RECORD EXTRACTS:
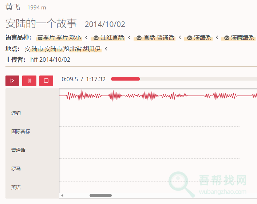Click the audio progress bar
The height and width of the screenshot is (204, 257).
pyautogui.click(x=182, y=79)
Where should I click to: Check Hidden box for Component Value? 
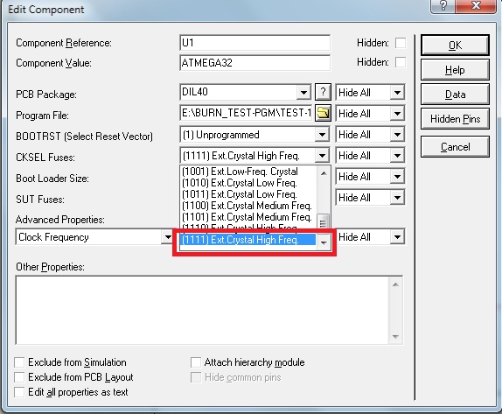click(401, 62)
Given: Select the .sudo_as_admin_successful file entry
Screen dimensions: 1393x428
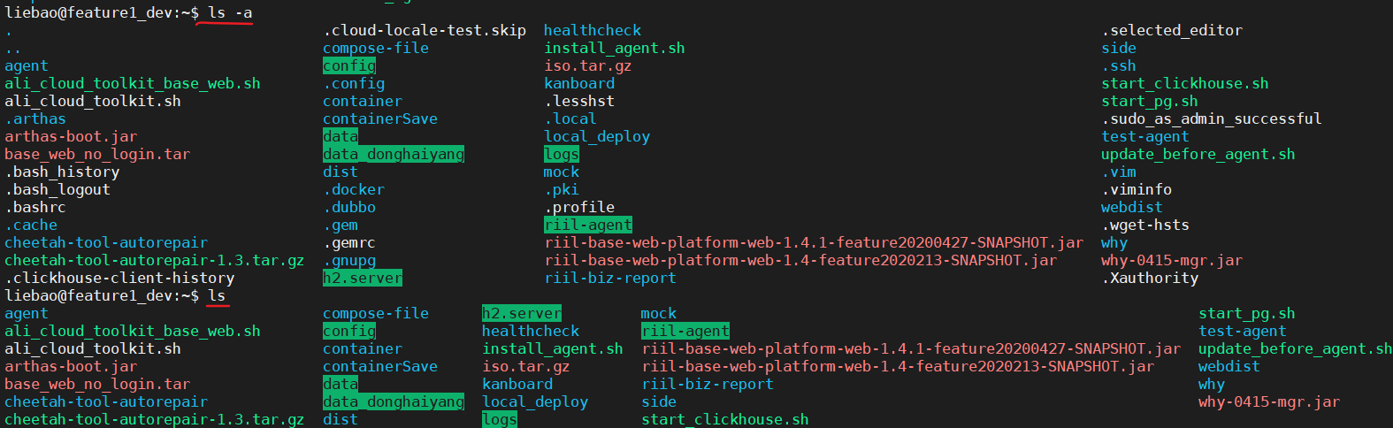Looking at the screenshot, I should coord(1212,118).
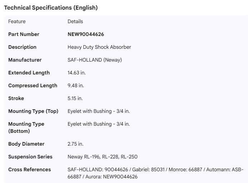The width and height of the screenshot is (248, 183).
Task: Click the Mounting Type (Bottom) label
Action: coord(26,127)
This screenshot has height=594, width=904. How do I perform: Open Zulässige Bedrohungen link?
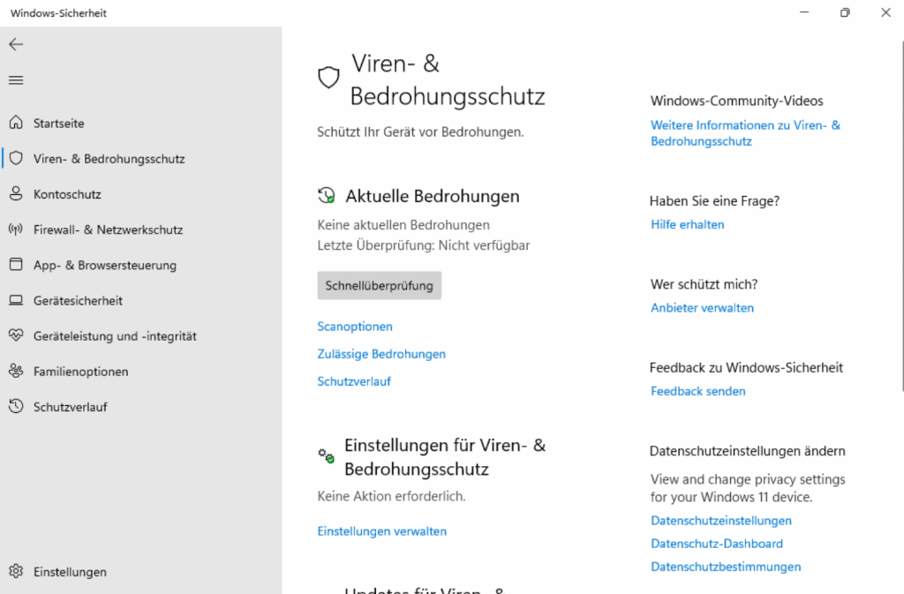click(381, 354)
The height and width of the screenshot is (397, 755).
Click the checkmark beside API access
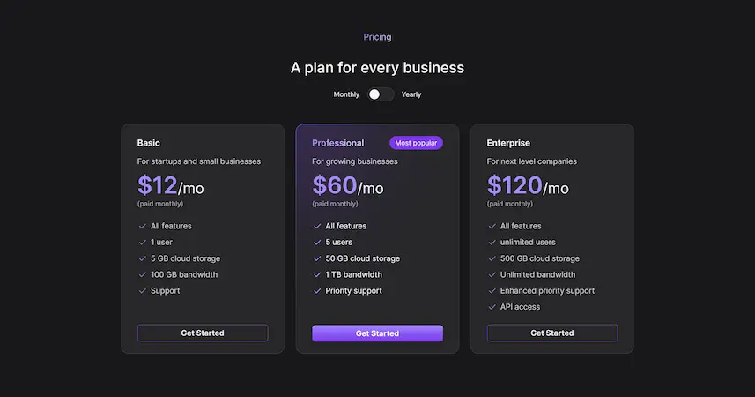pos(492,307)
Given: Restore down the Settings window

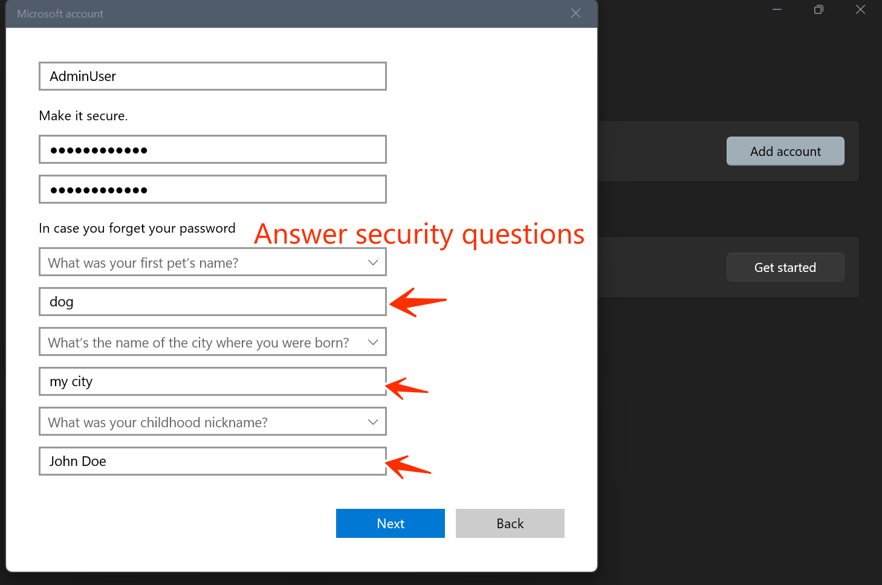Looking at the screenshot, I should 819,10.
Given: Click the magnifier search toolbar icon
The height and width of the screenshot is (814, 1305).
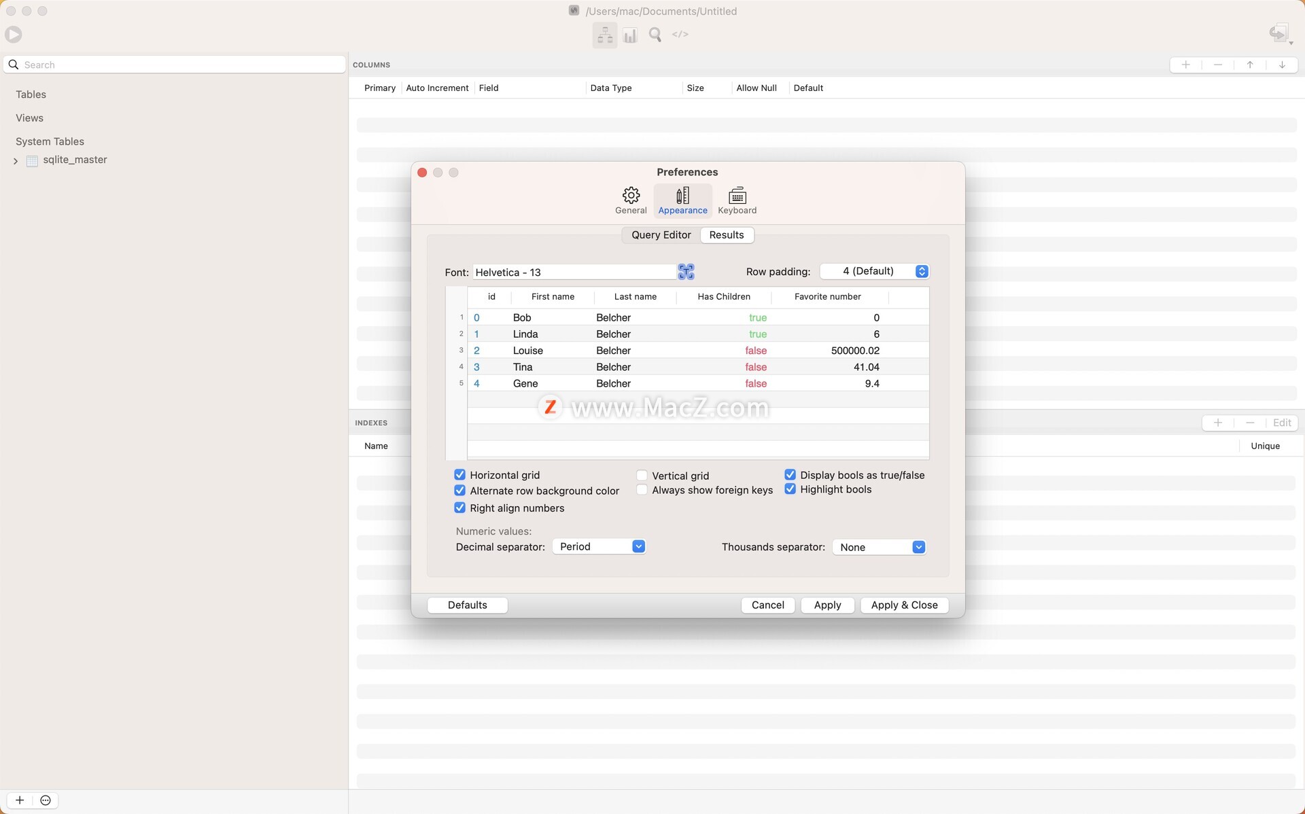Looking at the screenshot, I should point(655,35).
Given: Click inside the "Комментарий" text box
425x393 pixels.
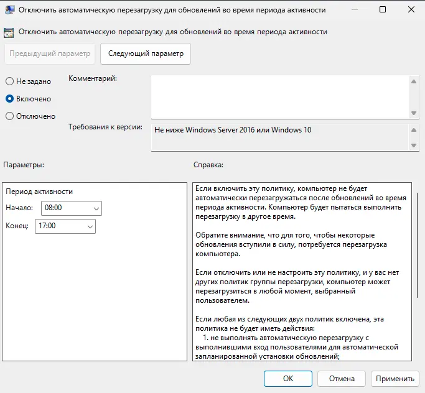Looking at the screenshot, I should (x=279, y=96).
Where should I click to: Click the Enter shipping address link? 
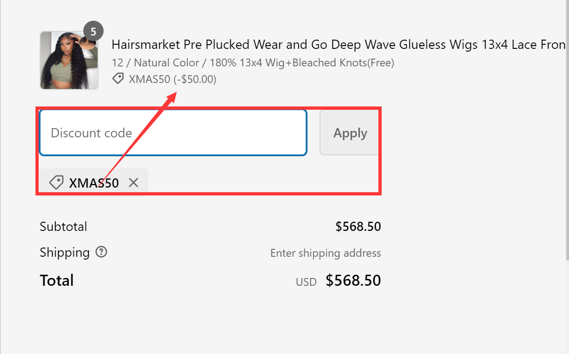325,253
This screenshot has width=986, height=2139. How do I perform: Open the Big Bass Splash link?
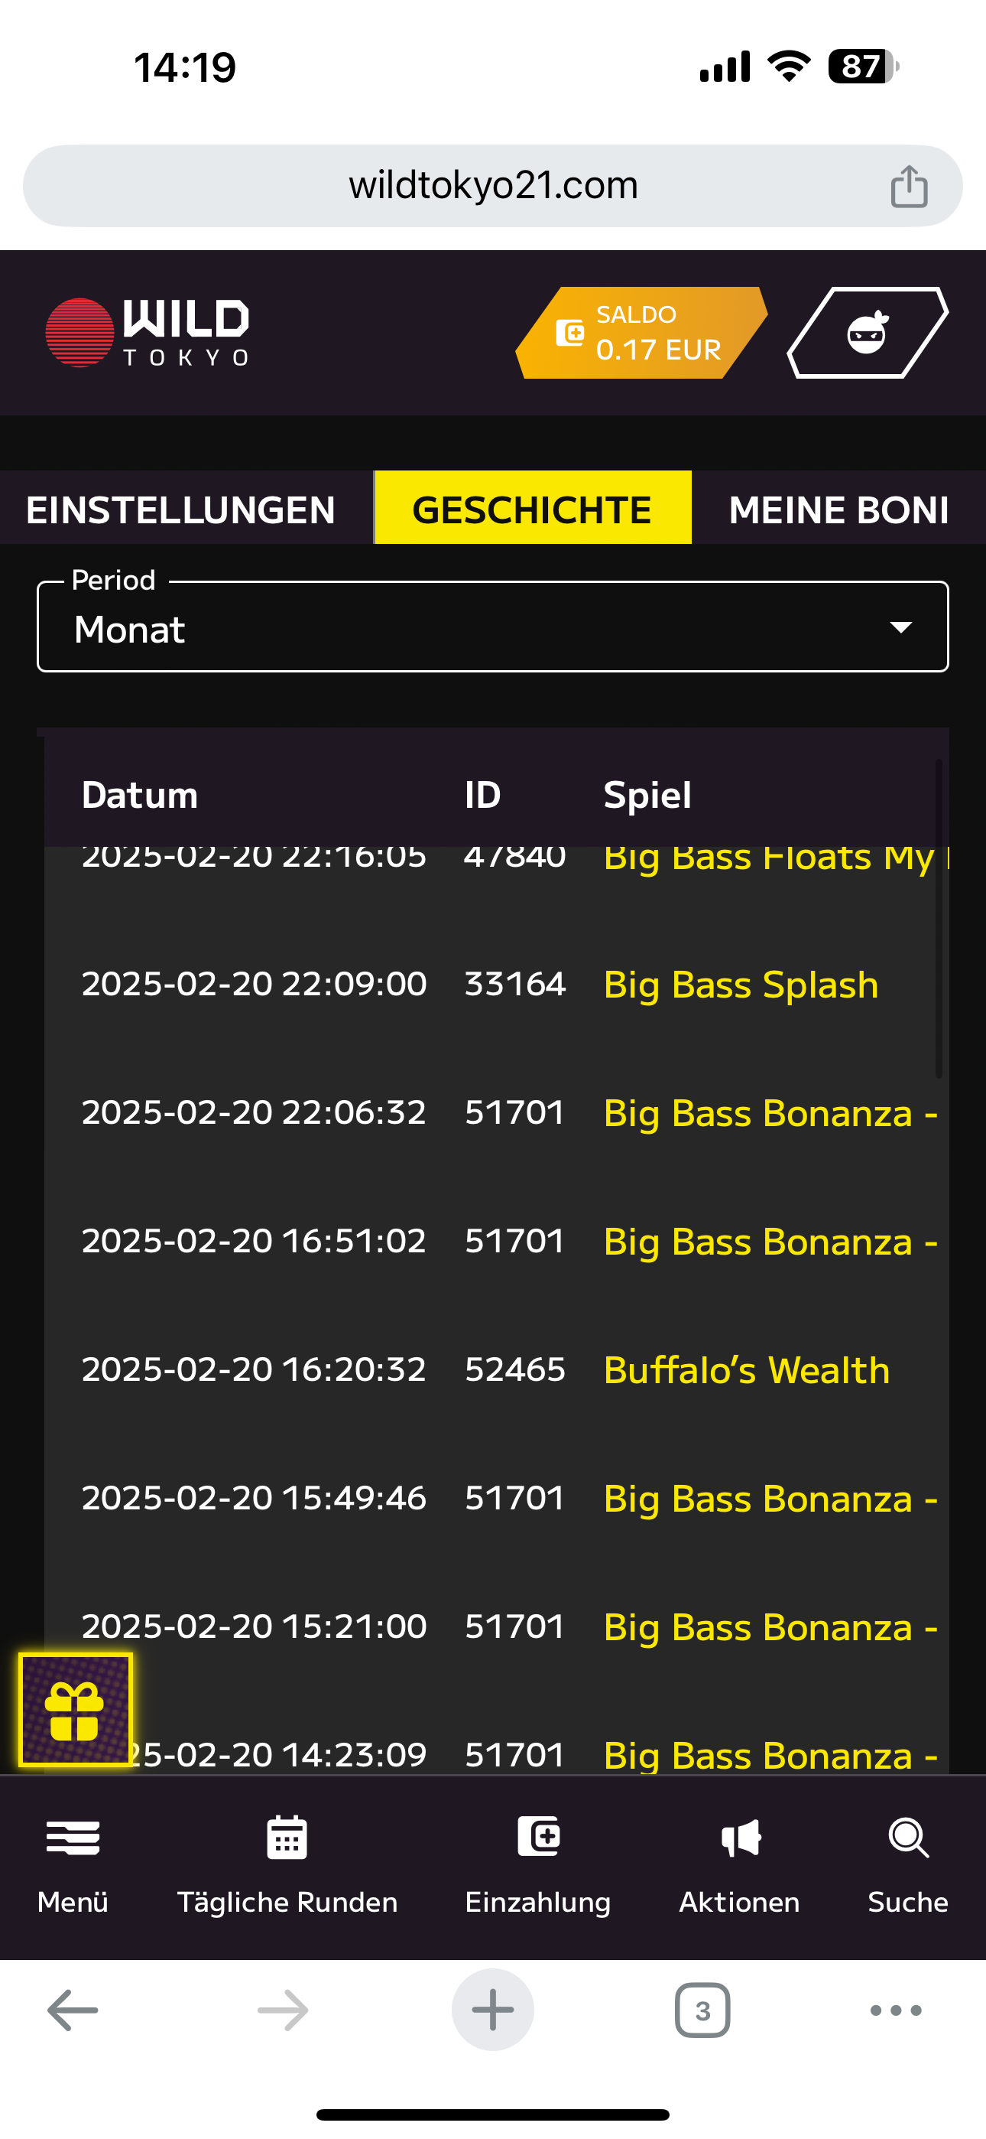click(x=740, y=985)
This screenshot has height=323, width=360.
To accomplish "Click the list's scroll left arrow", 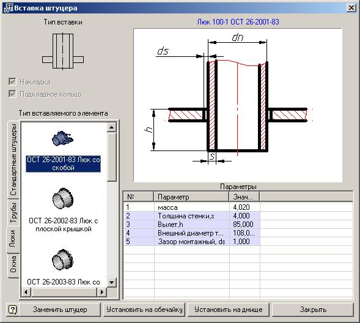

EXERCISE DESCRIPTION: Each line from the one containing "The height and width of the screenshot is (397, 755)." through the last line of the listing is to be given again exactly, with no pictures and no other lines.

EXERCISE RESPONSE:
The height and width of the screenshot is (397, 755).
Click the checkmark beside API access
pos(492,307)
Given: Restore down the Settings window

Looking at the screenshot, I should 819,10.
Given: Click the magnifier search toolbar icon
The height and width of the screenshot is (814, 1305).
Looking at the screenshot, I should point(655,35).
Given: Click inside the "Комментарий" text box
425x393 pixels.
Looking at the screenshot, I should (x=279, y=96).
Where should I click to: Click the Enter shipping address link? 
325,253
This screenshot has width=986, height=2139. How do I perform: Open the Big Bass Splash link?
click(x=740, y=985)
This screenshot has height=323, width=360.
To accomplish "Click the list's scroll left arrow", 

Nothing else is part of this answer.